| Extract provided |
With the national parliament in session, the central government also tried to play down the incident, with an official scolding the media for speculating about it and praising Chongqing's successes.

"Initially, the central leadership wanted to cool things down during the parliament session, but that failed," said a former Chongqing official. Wang, meanwhile, was in custody, raising the possibility that damaging information about Bo could come out. Two sources said word had spread in government circles that Bo and Wang were suspected of bugging rivals and even central leaders. Bo seized his chance to explain himself at a March 9 news conference at the parliament, and did so in his characteristically brash style. Bo dismissed as "nonsense" reports, circulated on the Chinese internet and backed by diplomats' sightings, that his son, Bo Guagua, whizzed around Beijing in a red Ferrari, and scholarships paid his expensive education at Oxford and Harvard.

"These people who have formed criminal blocs have wide social ties and the ability to shape opinion," Bo said of his critics.

"There are also, for example, people who have poured filth on Chongqing, and poured filth on myself and my family." Central leaders had had enough. They were riled by Bo's decision to brandish contempt for foes, rather than show contrition. They were especially irked by Bo's comment he was confident Hu would visit Chongqing, implicitly claiming the confidence of China's president.

| Provided material |

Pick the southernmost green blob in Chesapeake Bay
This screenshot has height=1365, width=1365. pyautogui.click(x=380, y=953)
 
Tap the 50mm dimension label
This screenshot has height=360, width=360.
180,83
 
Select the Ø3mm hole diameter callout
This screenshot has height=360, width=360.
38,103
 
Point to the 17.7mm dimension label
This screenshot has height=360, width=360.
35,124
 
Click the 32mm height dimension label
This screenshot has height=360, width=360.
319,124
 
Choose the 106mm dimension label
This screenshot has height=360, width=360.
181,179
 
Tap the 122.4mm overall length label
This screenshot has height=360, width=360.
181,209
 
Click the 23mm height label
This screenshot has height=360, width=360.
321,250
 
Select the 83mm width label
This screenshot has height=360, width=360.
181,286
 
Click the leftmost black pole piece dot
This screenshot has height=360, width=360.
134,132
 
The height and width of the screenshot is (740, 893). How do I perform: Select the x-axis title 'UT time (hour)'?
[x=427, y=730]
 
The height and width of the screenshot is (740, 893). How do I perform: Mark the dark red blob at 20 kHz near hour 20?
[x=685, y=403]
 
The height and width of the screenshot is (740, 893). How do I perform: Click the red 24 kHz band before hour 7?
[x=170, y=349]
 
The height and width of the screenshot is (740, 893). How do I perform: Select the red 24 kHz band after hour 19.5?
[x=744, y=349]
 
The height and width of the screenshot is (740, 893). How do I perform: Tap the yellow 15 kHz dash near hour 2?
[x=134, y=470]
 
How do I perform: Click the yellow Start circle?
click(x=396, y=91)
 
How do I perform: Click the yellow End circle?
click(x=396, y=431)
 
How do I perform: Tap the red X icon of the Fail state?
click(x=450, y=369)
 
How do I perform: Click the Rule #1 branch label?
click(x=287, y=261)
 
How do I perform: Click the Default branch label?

| Challenge |
According to the passage on Bo and Chongqing, on what date did Bo speak at a news conference at the parliament? The records have no connection to the passage on Bo and Chongqing.

| Exercise output |
March 9.